Cisco Secure Firewall - SSH Connection to sshd_operns
This analytic detects inbound SSH connections to the sshd_operns service on network devices using Cisco Secure Firewall Intrusion Events. APT actors have been observed enabling sshd_operns and opening it on non-standard ports to maintain encrypted remote access to compromised network infrastructure. This detection leverages Snort signature 65368 to identify connections to this service, which when combined with other indicators may signal persistent access mechanisms established by threat actors.
Cisco Secure Firewall - Static Tundra Smart Install Abuse
This analytic detects activity associated with "Static Tundra" threat actor abuse of the Cisco Smart Install (SMI) protocol using Cisco Secure Firewall Intrusion Events.

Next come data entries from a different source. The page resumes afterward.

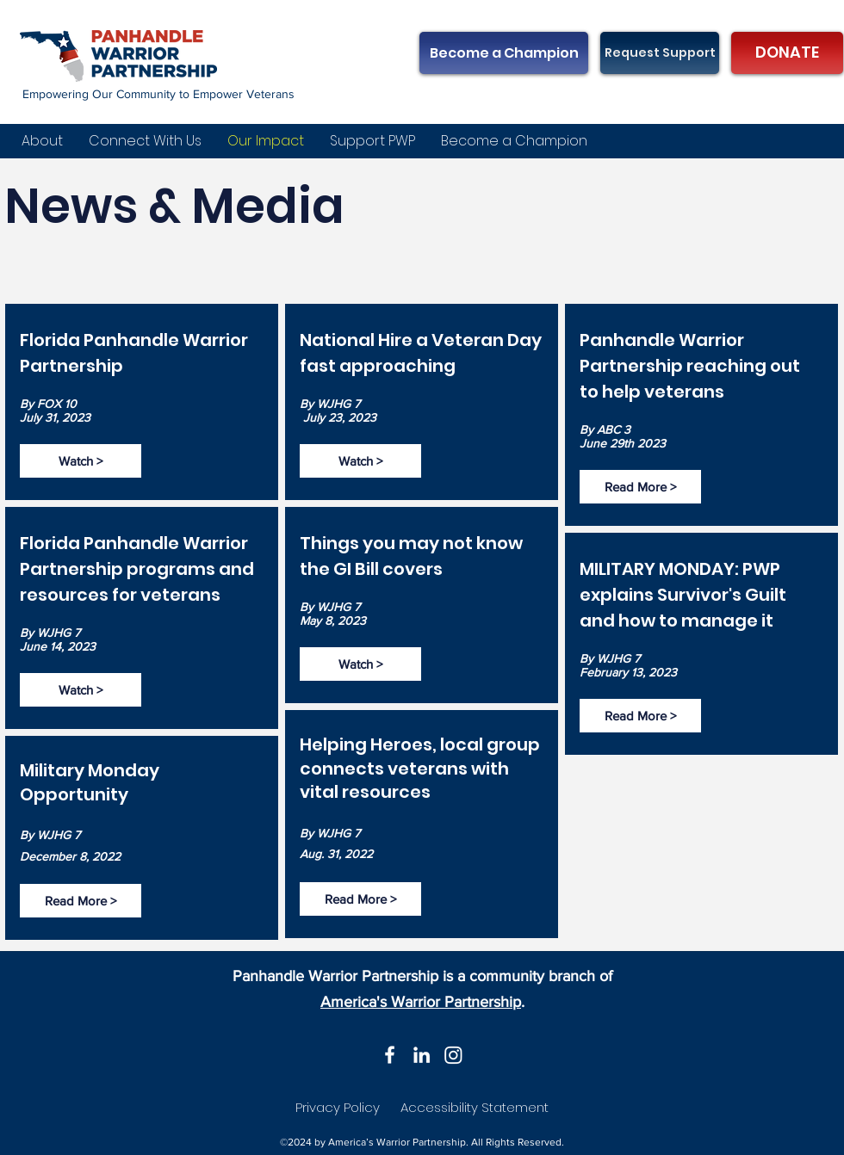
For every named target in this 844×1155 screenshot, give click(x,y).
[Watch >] (80, 461)
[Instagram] (453, 1054)
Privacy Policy (337, 1107)
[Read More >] (80, 900)
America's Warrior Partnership (420, 1001)
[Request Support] (659, 53)
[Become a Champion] (503, 53)
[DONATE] (787, 53)
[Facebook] (389, 1054)
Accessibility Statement (474, 1107)
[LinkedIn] (421, 1054)
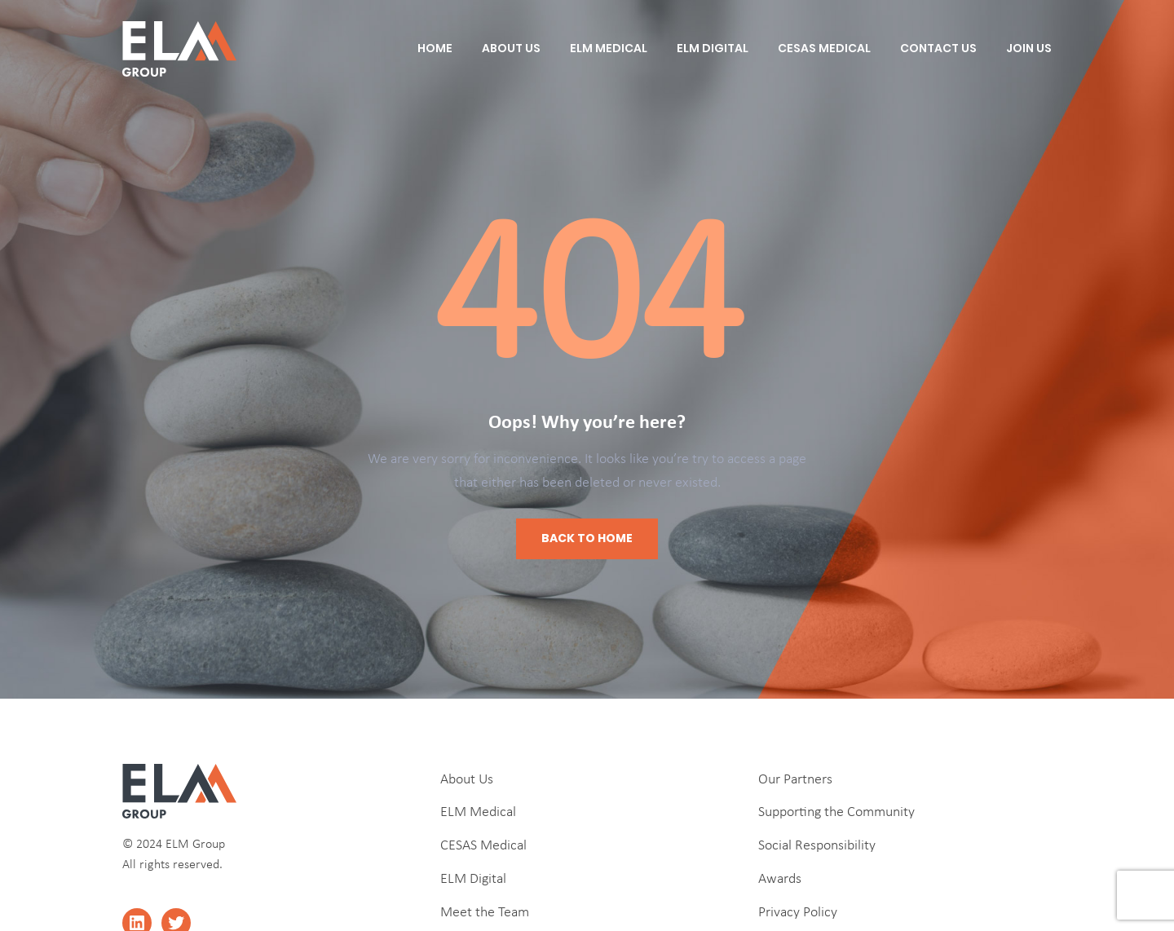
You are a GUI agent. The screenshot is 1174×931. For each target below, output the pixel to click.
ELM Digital (712, 48)
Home (434, 48)
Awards (779, 879)
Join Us (1029, 48)
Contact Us (938, 48)
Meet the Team (484, 912)
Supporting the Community (836, 812)
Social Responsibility (817, 846)
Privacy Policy (797, 912)
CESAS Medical (824, 48)
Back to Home (587, 538)
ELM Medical (608, 48)
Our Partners (795, 780)
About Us (511, 48)
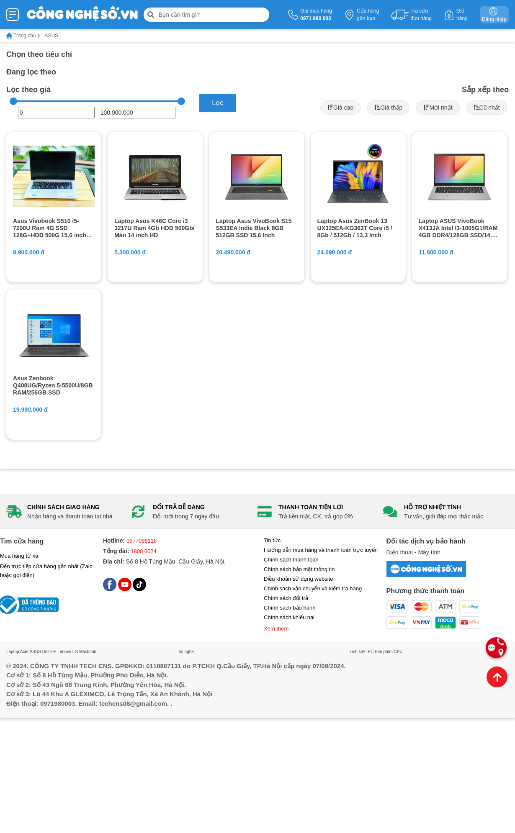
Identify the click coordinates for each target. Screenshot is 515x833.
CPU (398, 651)
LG (75, 651)
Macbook (87, 651)
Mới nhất (437, 107)
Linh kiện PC (361, 651)
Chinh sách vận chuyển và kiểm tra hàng (313, 588)
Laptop (12, 651)
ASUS (35, 651)
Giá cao (340, 107)
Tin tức (272, 540)
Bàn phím (384, 651)
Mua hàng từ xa (19, 556)
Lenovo (64, 651)
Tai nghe (186, 651)
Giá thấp (388, 107)
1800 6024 (143, 551)
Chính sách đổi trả (286, 598)
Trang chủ (23, 35)
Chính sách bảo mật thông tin (299, 569)
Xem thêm (276, 628)
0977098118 (141, 541)
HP (54, 651)
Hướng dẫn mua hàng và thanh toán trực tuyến (321, 550)
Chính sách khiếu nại (289, 617)
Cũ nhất (487, 107)
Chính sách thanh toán (291, 559)
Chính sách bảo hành (289, 608)
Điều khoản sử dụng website (298, 579)
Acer (24, 651)
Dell (45, 651)
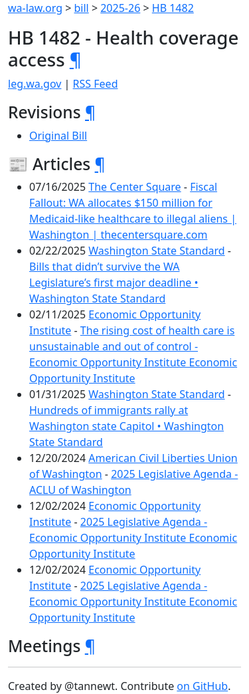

It leverages Cisco Secure Firewall Threat Defense IntrusionEvent logs to identify occurrences of Smart Install exploitation and protocol abuse, including denial-of-service and buffer overflow attempts. The detection triggers when multiple Cisco Smart Install-related Snort signatures are observed in a short period from the same source, which is indicative of active exploitation or reconnaissance against Cisco devices that expose SMI.
Cisco Secure Firewall - Veeam CVE-2023-27532 Exploitation Activity
This analytic detects exploitation activity of CVE-2023-27532 using Cisco Secure Firewall Intrusion Events. It leverages Cisco Secure Firewall Threat Defense IntrusionEvent logs to identify cases where Snort signature 61514 (Veeam Backup and Replication credential dump attempt) is followed within a 5-minute window by 64795 (Veeam Backup and Replication xp_cmdshell invocation attempt), which detects the use of `xp_cmdshell`, a common post-exploitation technique. If confirmed malicious, this behavior is highly indicative of a successful exploitation of CVE-2023-27532, followed by remote command execution or credential dumping.